Andrea Prasse, an aeronautical engineering major, reported to superiors that she was being harassed and stalked by a classmate. No action was taken. The male cadet then filed charges against her of violating the honor code on an academic project. Eight days before her scheduled graduation last year, she was recommended for expulsion by an academy honor court, and her degree was withheld. She also has an FBI file flagging her as a “person of questionable character,” her mother told the press. The cadet who accused her has graduated and gone on to pilot training.
Despite the estimated 150 cases of rape over the past decade, only one male cadet has been court-martialed on such a charge during that time, and he was acquitted. Even the most flagrant cases usually result only in discharge from the academy. In some cases, attackers have been given such “punishments” as writing a paper.
Even after removing the top academy brass, Air Force officials continued to minimize their responsibility. General Jumper, the chief of staff, called them all “fine officers with tremendous records.” General Gilbert, the target of the most criticism by female cadets, is being assigned as special assistant to the deputy undersecretary of the Air Force for international affairs. He said he was not being relieved, “merely reassigned to other duties.”

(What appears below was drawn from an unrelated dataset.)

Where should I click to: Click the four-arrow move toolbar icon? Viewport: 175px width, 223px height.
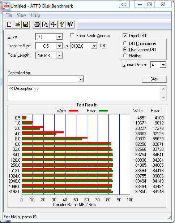point(54,24)
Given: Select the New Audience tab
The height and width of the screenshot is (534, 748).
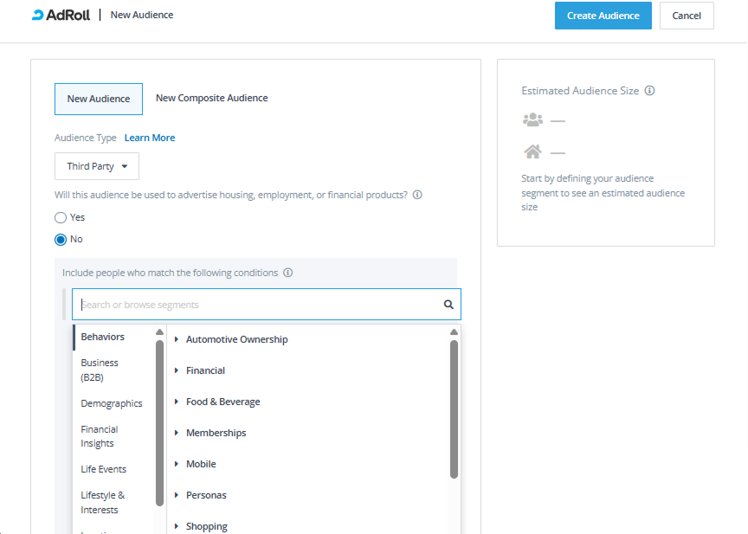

Press criticism has suggested that the academy supervisors were hostile to the admission of women to the academy or reluctant to prosecute future officers because the military has invested $300,000 apiece in their training. But the current scandal is part of a long series of exposures of systematic brutality and sexual violence in the officer corps, including the 1991 Tailhook scandal and a 1993 investigation at the Air Force Academy. The 1993 probe was followed by a General Accounting Office study which found systematic harassment of female cadets at all three service academies—West Point and Annapolis, as well as Colorado Springs.
The more fundamental issue is that sexual violence is an integral part of the degrading and dehumanizing atmosphere required to train the US officer corps. Given the overwhelming technological superiority of the US military over all potential rivals, today’s Air Force officers are being trained, not so much for jet-to-jet individual combat, but to strafe, bomb and rocket defenseless targets on the ground. The premium is not on “bravery,” as the media and Bush administration incessantly claim, but on cultivating an indifference to the horrific consequences of using advanced weaponry on human beings.
Air Force Secretary Roche, speaking before Congress recently about the scandal, expressed concern that a rapist could be in the cockpit of an Air Force jet “with a couple of thousand pounds of bombs under his wings.” Precisely—and more than one.
What no one asks in the current media coverage of the Air Force rape scandal is this: if a sizeable proportion of Air Force officer cadets are prepared to treat their own female colleagues so brutally, with the tacit approval of their commanders, what are their attitudes likely to be toward the populations—men, women and children—of countries like Iraq, targeted for US military assault?